Moody's Puts Pension Systems, Cal State Debt on Downgrade Review

SAN FRANCISCO - Moody's Investors Service on Friday placed on review for downgrade the credit enhancement policies of California's two state pension systems, as well as California State University bonds, while affirming the University of California's credit rating.

Under review for downgrade are the Aaa long-term issuer ratings of the California Public Employees Retirement System and the California State Teachers' Retirement System. The ratings were issued in connection with each system's municipal credit enhancement program. Moody's affirmed both programs' Prime-1 short-term ratings.

Moody's issued a split decision on the state's two large university systems after viewing their exposure to the state government, which it downgraded to Baa1 earlier last week.
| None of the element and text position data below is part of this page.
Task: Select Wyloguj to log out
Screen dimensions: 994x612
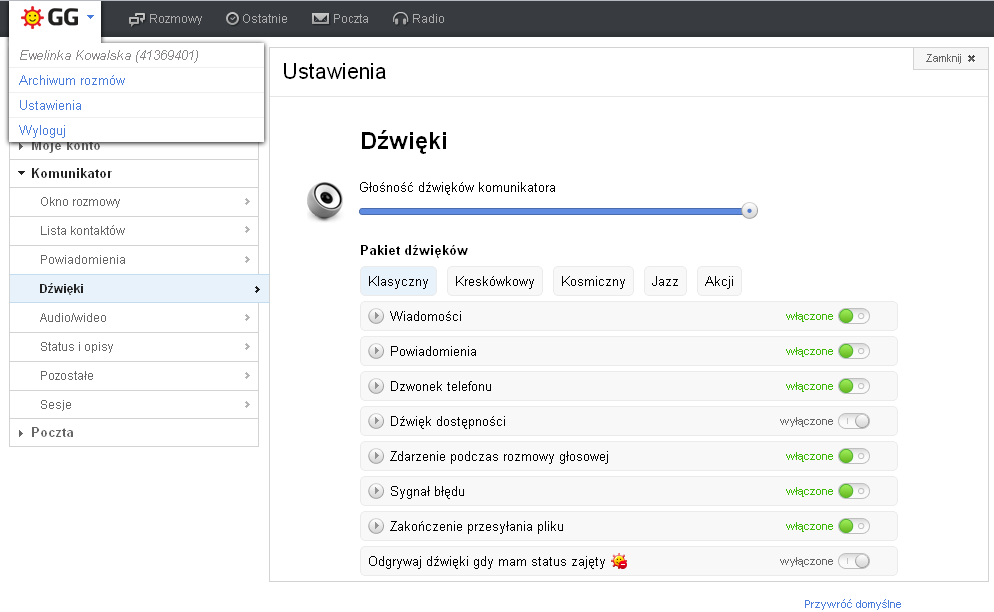Action: click(x=42, y=130)
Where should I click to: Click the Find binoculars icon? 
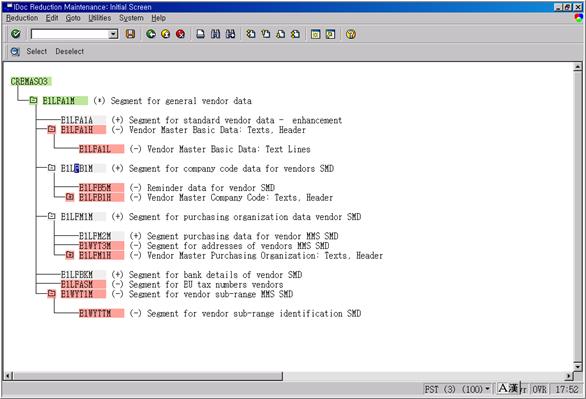(215, 34)
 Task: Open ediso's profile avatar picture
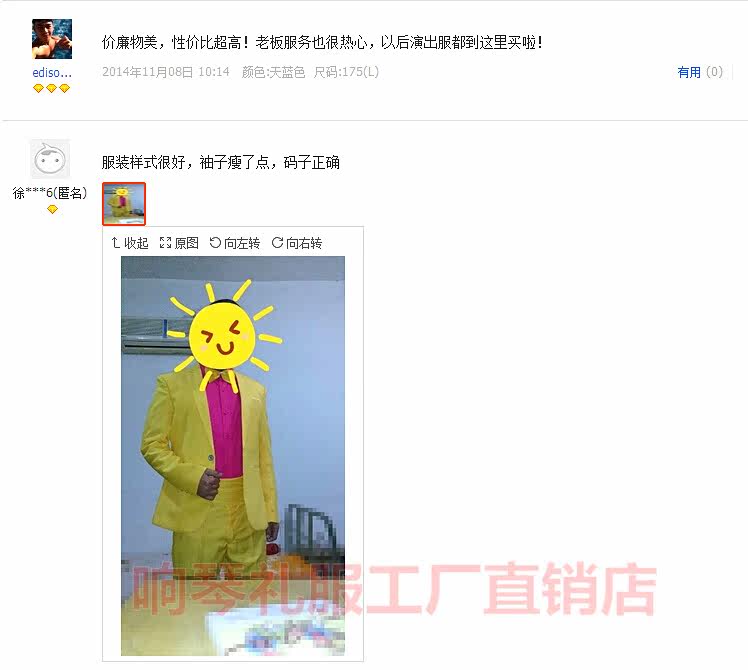(52, 39)
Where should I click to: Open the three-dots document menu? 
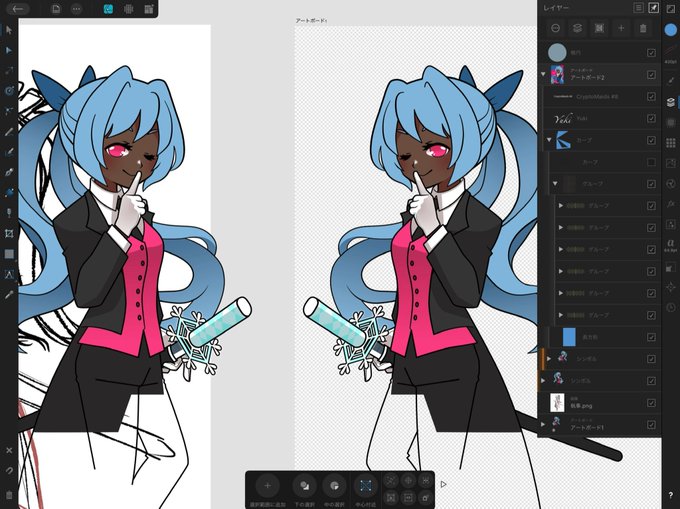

In the case of California State University, Moody's said its downgrade review "reflects the increased risk of steep cuts and lengthy deferrals of state payments to the CSU, which account for 45% of the CSU's operating revenues."

The action affects $3.13 billion in outstanding systemwide revenue bonds, rated Aa3, and $492 million in outstanding A1-rated State Public Works Board bonds. Cal State's P-1 commercial paper rating is unaffected.
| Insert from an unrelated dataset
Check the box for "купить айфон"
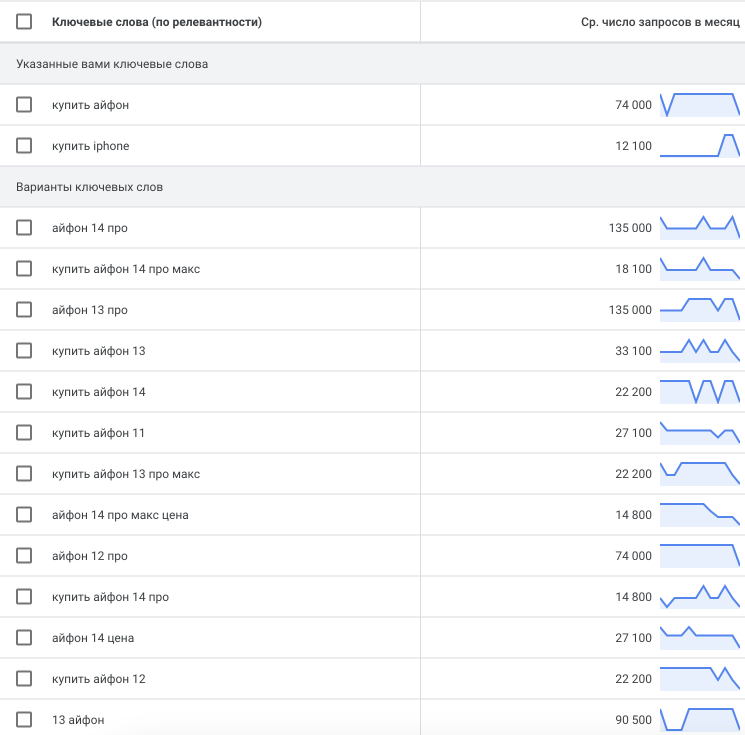 [x=24, y=105]
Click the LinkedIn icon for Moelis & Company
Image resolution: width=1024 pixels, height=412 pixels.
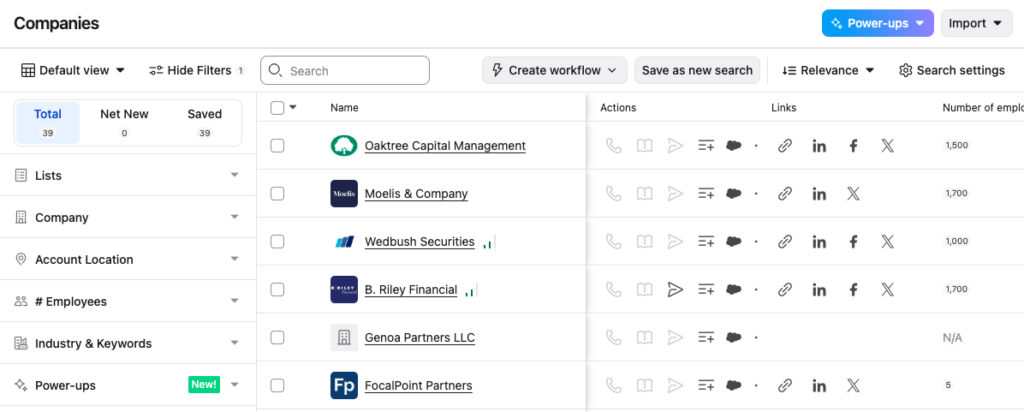click(819, 194)
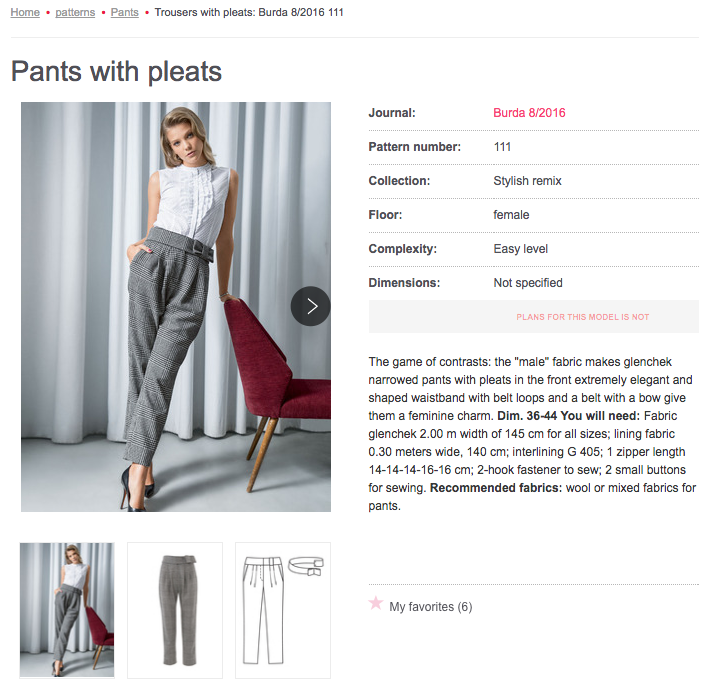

For the University of California, while it is "not immune" from state funding cuts, "we expect that combinations of tuition and other revenue increases, expense controls including planned furloughs and other operating efficiency initiatives will allow the university to sustain healthy operating performance," Moody's said.

The agency affirmed the university system's Aa1 general revenue bond rating, and affirmed the system's other ratings, all of which retain a stable outlook.

Moody's cited three major reasons behind placing the pension systems' issuer ratings on watch for downgrade: market declines that reduce the funding status of both systems; the declining credit profile of the plans' sponsor, California, as reflected in last week's downgrade; and increased risk that the plans will actually have to pay out money as part of their credit enhancement commitments, due to recent disruptions in the municipal market.

"Even though CalPERS and CalSTRS have honored these guarantees to date without undue strain, the ratings had previously incorporated an expectation that the likelihood of draws under the programs was remote," Moody's said. "Experience has shown this not to be the case."

According to Moody's, thus far there have been draws under the programs, but no credit losses.

As of March 31, CalSTRS reported enhancing $2.62 billion, with projected fee income of almost $4.2 million during fiscal 2009. It reported credit enhancement commitments in seven states, but 67% of the total was in California.

As of Dec. 31, CalPERS reported its credit enhancement program had $2.3 billion in commitments, and had generated $3.9 million in net earnings the previous year.

It had commitments in seven states, with California representing $48% of the total.

Earlier in 2008, the CalPERS board had approved a policy change allowing the program to increase its maximum commitments to $10 billion from $5 billion, but found a challenging market environment, according to the program's annual report.

"Many of our financial partners have exited the credit enhancement market altogether or scaled back in volume of deals done," the report said. "As a result, staff has had difficultly finding partners and co-investors for many credit enhancement program transactions."

On the other hand, the report said, the program had been able to take advantage of improved pricing and better negotiating position for enhancement terms.